June 2008 The statement of comprehensive income, whether displayed as a separate financial statement or in conjunction with the income statement or as part of the statement of changes in shareholders' equity, has served its purpose. It is time to scrap the concept and incorporate these items where they actually belong -- in the income statement.



Over the years the Financial Accounting Standards Board created a problem by allowing a variety of items to bypass the income statement, a result of te FASB's bias toward the balance sheet. In other words, FASB focused on reporting assets and liabilities of the business enterprise, but did not worry too much about the impact on the income statement. Included within the comprehensive income statement were foreign currency translation adjustments under the all-current method, holding gains and losses for investments under the available-for-sale category, gains and losses on derivatives if they are considered cash flow hedges, and losses if necessary to establish a minimum pension liability. If these things make sense to include on the balance sheet, surely their income statement effects are meaningful as well.

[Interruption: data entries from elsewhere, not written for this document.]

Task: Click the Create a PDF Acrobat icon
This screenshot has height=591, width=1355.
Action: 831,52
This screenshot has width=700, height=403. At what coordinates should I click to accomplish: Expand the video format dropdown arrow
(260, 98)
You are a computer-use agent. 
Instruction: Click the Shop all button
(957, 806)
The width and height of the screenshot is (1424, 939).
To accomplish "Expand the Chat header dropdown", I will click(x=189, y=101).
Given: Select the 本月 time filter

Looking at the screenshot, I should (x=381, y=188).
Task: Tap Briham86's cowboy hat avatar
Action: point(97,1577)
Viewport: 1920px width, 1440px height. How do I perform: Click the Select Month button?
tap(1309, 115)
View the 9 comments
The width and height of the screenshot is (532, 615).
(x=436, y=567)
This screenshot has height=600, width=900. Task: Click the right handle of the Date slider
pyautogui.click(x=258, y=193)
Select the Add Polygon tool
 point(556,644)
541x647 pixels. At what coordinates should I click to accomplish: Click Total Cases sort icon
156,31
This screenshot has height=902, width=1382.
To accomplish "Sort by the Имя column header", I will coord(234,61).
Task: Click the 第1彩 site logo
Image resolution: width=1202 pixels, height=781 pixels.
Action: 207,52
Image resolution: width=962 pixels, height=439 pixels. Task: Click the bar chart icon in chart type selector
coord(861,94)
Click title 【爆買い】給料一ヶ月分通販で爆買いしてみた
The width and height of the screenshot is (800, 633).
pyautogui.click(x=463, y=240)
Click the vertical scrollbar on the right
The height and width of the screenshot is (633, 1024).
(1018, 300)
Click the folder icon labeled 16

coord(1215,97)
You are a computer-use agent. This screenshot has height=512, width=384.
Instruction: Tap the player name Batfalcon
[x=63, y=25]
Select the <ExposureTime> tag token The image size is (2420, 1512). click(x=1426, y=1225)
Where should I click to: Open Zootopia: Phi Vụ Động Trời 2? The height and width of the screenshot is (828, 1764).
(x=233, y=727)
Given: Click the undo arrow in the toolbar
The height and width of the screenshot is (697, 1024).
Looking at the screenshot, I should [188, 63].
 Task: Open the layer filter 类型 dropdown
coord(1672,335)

The board sometimes justified this approach by claiming that these items had less reliability than other events and transactions included in the income statement. But, this argument loses water in today's world. Surely if the fair value changes recently booked in the accounts of financial institutions are reliable, then these other measurements are equally reliable. This follows because the fair value changes recently recognized are the result not of changes in market values but in changes in model estimates.

Consider last year's 10-K for Merrill Lynch. The firm did not have a particularly good year, as witnessed by its 7.7 billion dollar loss. If the items in other comprehensive income are incorporated as well, the loss grows to almost 9 billion dollars.

The foreign currently translation loss, net of taxes, is a mere 11 million dollar loss. Nonetheless, it is a real economic loss to shareholders and should be recognized as such.

Merrill Lynch had losses on its investment securities considered available for sale of 2.5 billion dollars. Again, this is net of income taxes. As these securities reflect certain real changes of value, they too would be better displayed on the income statement.

Merrill Lynch also shows deferred net gains of 81 million dollars on its cash flow hedges. Similarly, it would be more informative to users if they are reported in income.

Finally, Merrill Lynch shows 240 million dollars of net actuarial gains and prior service costs. They too signify real economic flows and, therefore, they belong part of earnings.

In 2007 we have reported losses of $7.7 billion versus comprehensive losses of $8.9 billion. In 2006 the two measures are the same, revealing an income of $7.5 billion. In 2005, however, the two measures have some differences as in 2007: net income is $5.1 billion while comprehensive net income is $4.7 billion.

So why doesn't FASB scrap the comprehensive income statement? Surely the reliability of these items is as good as the reliability of the mark-to-model numbers that have recently hit the financials of corporate America. The more likely real reason for the comprehensive income concept is that it is a bargaining chip when creating new accounting policy. FASB gets what it wants, at least to some extent, on the balance sheet; in return, the compromise allows reporting entities not to announce lower incomes (or bigger losses) and it allows them to have less volatility in their annual earnings.

Creditors and investors would be better served with a more accurate income statement. Let's renounce the reliability argument and show some political muscle. Scrap the notion of comprehensive income and strengthen the income statement.

This essay reflects the opinion of the author and not necessarily the opinion of The Pennsylvania State University.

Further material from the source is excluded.